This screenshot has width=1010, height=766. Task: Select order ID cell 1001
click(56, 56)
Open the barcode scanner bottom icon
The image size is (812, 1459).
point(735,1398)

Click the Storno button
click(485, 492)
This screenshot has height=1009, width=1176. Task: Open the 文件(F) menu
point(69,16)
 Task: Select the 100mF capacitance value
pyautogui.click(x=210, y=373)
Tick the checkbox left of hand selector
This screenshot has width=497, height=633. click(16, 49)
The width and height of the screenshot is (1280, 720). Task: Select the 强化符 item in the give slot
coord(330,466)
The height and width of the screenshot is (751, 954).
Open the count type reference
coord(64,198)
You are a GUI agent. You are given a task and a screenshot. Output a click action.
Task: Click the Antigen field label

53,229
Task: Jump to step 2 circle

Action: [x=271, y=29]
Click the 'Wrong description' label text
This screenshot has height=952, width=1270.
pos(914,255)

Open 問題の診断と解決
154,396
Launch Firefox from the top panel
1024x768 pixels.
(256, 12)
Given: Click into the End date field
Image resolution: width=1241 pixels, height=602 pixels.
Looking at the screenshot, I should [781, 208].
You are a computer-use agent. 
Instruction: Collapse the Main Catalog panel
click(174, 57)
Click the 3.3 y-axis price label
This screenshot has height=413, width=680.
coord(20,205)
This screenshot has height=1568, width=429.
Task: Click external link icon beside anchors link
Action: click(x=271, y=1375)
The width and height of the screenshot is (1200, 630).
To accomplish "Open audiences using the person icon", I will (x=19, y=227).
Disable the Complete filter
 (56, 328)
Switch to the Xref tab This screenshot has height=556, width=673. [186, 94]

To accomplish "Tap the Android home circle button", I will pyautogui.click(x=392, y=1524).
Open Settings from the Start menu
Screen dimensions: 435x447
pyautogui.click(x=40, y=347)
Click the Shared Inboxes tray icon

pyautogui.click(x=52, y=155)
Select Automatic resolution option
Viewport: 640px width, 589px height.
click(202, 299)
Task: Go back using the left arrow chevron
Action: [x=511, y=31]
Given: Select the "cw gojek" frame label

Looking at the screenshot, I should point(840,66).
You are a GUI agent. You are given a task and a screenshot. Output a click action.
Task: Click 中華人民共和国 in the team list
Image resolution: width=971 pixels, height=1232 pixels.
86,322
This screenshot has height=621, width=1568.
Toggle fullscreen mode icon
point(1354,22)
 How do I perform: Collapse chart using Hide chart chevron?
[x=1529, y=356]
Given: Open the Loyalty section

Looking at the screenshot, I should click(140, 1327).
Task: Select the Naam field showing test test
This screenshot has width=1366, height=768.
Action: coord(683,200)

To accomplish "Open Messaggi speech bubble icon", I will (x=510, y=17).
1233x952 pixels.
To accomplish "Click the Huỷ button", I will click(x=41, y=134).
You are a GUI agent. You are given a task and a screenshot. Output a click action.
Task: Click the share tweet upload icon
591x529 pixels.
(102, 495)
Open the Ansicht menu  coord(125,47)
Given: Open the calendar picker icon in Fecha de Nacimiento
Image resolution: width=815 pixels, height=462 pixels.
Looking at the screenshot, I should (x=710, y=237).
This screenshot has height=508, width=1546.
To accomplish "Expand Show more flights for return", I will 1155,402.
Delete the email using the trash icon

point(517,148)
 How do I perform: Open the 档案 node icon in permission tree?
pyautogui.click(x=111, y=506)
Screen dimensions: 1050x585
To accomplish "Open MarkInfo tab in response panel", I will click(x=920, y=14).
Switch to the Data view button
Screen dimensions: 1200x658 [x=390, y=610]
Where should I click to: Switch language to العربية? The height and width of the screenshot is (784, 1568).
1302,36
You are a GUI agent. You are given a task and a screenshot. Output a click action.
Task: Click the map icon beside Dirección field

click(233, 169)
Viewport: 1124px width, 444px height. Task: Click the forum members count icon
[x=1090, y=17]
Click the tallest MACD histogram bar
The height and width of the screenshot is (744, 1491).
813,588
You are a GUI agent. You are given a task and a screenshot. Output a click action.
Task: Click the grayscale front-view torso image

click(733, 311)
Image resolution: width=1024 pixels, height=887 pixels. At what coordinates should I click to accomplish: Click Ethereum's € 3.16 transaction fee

= = = = = = =

Your instructions: Retype, without changes, the lines from the line holding "Where should I" to the end of the data, both ends included.

Response area:
Where should I click to: Switch language to العربية? The height and width of the screenshot is (784, 1568).
1302,36
You are a GUI agent. You are given a task and a screenshot. Output a click action.
Task: Click the map icon beside Dirección field

click(233, 169)
Viewport: 1124px width, 444px height. Task: Click the forum members count icon
[x=1090, y=17]
Click the tallest MACD histogram bar
The height and width of the screenshot is (744, 1491).
813,588
You are a GUI agent. You are given a task and a screenshot. Output a click action.
Task: Click the grayscale front-view torso image

click(733, 311)
Image resolution: width=1024 pixels, height=887 pixels. At what coordinates should I click to accomplish: Click Ethereum's € 3.16 transaction fee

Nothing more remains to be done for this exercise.